### Halaman
++++
Dengan Pemilu 2024 diadakan pada April atau Mei dan dengan mengecualikan lima bulan tahapan prapemilu yang diusulkan KPU, masa tahapan Pemilu 2024 menjadi sekitar 20 bulan. Panjang tahapan ini masih sesuai ketentuan Undang-Undang Nomor 7 Tahun 2017 tentang Pemilu. Pasal 176 Ayat (4) UU Pemilu mengatur tahapan Pemilu dimulai setidak-tidaknya 18 bulan sebelum pemungutan suara. Sebelumnya, KPU mengusulkan tahapan pemilu 25 bulan karena pemilu dilakukan di tahun yang sama dengan pilkada serentak.
Direktur Eksekutif Sindikasi Pemilu dan Demokrasi (SPD) August Mellaz, Jumat (17/9/2021), di Jakarta, mengatakan, opsi memundurkan tahapan pemilu itu masih memungkinkan untuk dilakukan oleh KPU. Artinya, masa tahapan pemilu sama dengan Pemilu 2019. Bedanya, kini akan ada Pilkada 2024.
”Selama ini kekhawatirannya ada banyak persoalan terkait dengan sengketa hasil pemilu, sementara hasil pemilu itu akan dipakai untuk menentukan pencalonan kepala daerah 2024. Artinya, dibutuhkan segera hasil pemilu yang final dan mengikat. Sepanjang hasil final itu bisa cepat diketahui, penyelenggaraan Pilkada 2024 tidak akan terganggu, serta jeda waktu antara Pemilu 2024 dan Pilkada 2024 mencukupi, termasuk untuk menyediakan waktu bagi pemilu presiden putaran kedua,” kata August.
Untuk bisa mendapatkan hasil pemilu yang final dan mengikat itu, proses sengketa hasil di Mahkamah Konstitusi (MK) atau Pengadilan Tata Usaha Negara (PTUN) harus cepat diselesaikan. Pengalaman Pemilu 2019, sengketa itu kerap kali berlarut-larut sehingga hasil yang final dan mengikat tidak kunjung diperoleh. Jika kondisi itu terulang pada Pemilu 2024, kendala itu dikhawatirkan akan menyebabkan persoalan dalam menentukan hasil pemilu yang akan dijadikan dasar dalam menentukan pencalonan kepala daerah 2024.
Menurut August, untuk mengantisipasi hal itu, upaya konsultasi perlu dilakukan antara pemerintah dan Komisi II DPR, termasuk penyelenggara pemilu dengan unsur yudikatif.
++++
### Petunjuk Pengerjaan
1. Menurut teks tentang tahapan Pemilu 2024, paling lambat kapan tahapan pemilu harus dimulai berdasarkan Pasal 176 Ayat (4) UU Pemilu?
2. Salin tanpa perubahan bagian teks tentang tahapan Pemilu 2024 dari "Menurut August, untuk" sampai "dengan unsur yudikatif.".
3. Teruskan teks berita tentang tahapan Pemilu 2024 dan Pilkada 2024, dimulai setelah kalimat terakhirnya.

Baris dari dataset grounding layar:
++++
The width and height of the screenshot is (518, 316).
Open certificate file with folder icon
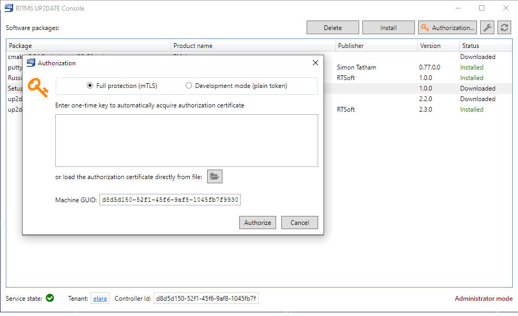click(215, 177)
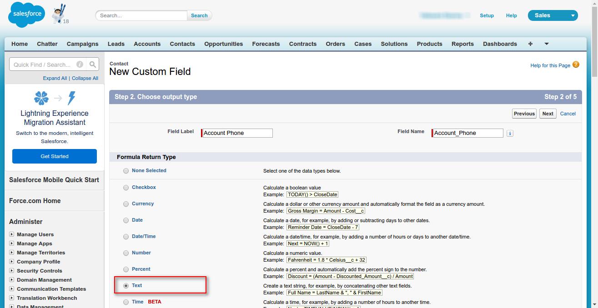Image resolution: width=598 pixels, height=308 pixels.
Task: Click the plus icon to add tabs
Action: (x=530, y=44)
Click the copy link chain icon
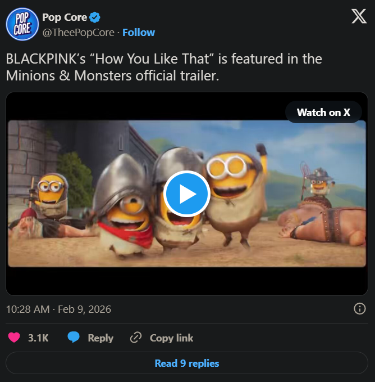 (x=136, y=338)
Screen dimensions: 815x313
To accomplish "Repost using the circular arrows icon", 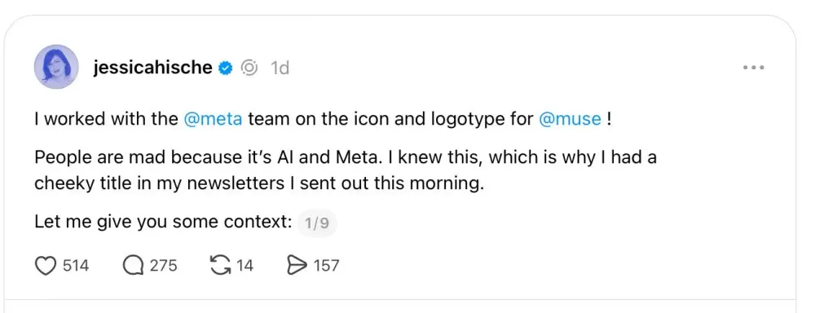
++++
### Hasil
1. Setidak-tidaknya 18 bulan sebelum pemungutan suara.

2.
Menurut August, untuk mengantisipasi hal itu, upaya konsultasi perlu dilakukan antara pemerintah dan Komisi II DPR, termasuk penyelenggara pemilu dengan unsur yudikatif.

3.
”Sifatnya konsultasi, bukan mengintervensi yudikatif. Sebab, yang akan dibangun kesepahaman mengenai tahapan pemilu sehingga hasil pemilu bisa cepat final dan mengikat. Jangan sampai terulang seperti pengalaman Pemilu 2019, di mana hasil itu digugat berkali-kali dan tidak segera final,” ucapnya.
Soal kesepahaman hasil pemilu yang final ini, Tito dalam raker dengan Komisi II dan penyelenggara pemilu juga mengemukakan hal senada. Menurut dia, perlu ada solusi agar proses di MK dan PTUN serta MA tidak berulang sehingga tidak selesai-selesai.
”Misalnya, sudah pemungutan suara ulang (PSU), tetapi digugat lagi sehingga tidak segera ada hasil final. Kejadian ini seperti ditemui di Boven Digul, Yalimo, dan Kalimantan Selatan. Tanpa bermaksud mengurangi hak konstitusional warga, tetapi perlu dicarikan cara yang cepat, murah, dan efisien untuk menemukan pemimpin yang memiliki legitimasi,” kata Tito.
Anggota Komisi II DPR dari Fraksi Partai Demokrasi Indonesia Perjuangan, Arif Wibowo, mengatakan, pimpinan Komisi II perlu berkoordinasi mengundang lembaga-lembaga pengadilan, baik yang sifatnya administratif maupun pidana, supaya ada kesepahaman mengenai persoalan penyelesaian sengketa. ”Supaya ada kompabilitas dengan pemilihan yang berkala dan ajek,” ujarnya.
Wakil Ketua Komisi II DPR dari Fraksi Partai Persatuan Pembangunan Syamsurizal mengatakan, penyediaan waktu untuk sengketa pemilu perlu dipertimbangkan oleh KPU.
”Patut dipikirkan agar penyelesaian sengketa hasil pemilu itu tidak melebihi batas waktu yang kita harapkan. Sebab, kalau waktunya terlalu mepet, parpol juga akan kesulitan untuk menentukan calon kepala daerah yang baik dan sesuai harapan,” ujarnya.
Direktur Eksekutif Perkumpulan untuk Pemilu dan Demokrasi Khoirunnisa Nur Agustyati mengatakan, beberapa faktor menimbulkan panjangnya masa tahapan pemilu. Salah satunya ialah karena beberapa aturan mengenai tahapan itu diatur terlalu detail di UU Pemilu. Hal ini membuatkan penyelenggara pemilu tidak dapat berkutik dalam menentukan panjang masa tahapan.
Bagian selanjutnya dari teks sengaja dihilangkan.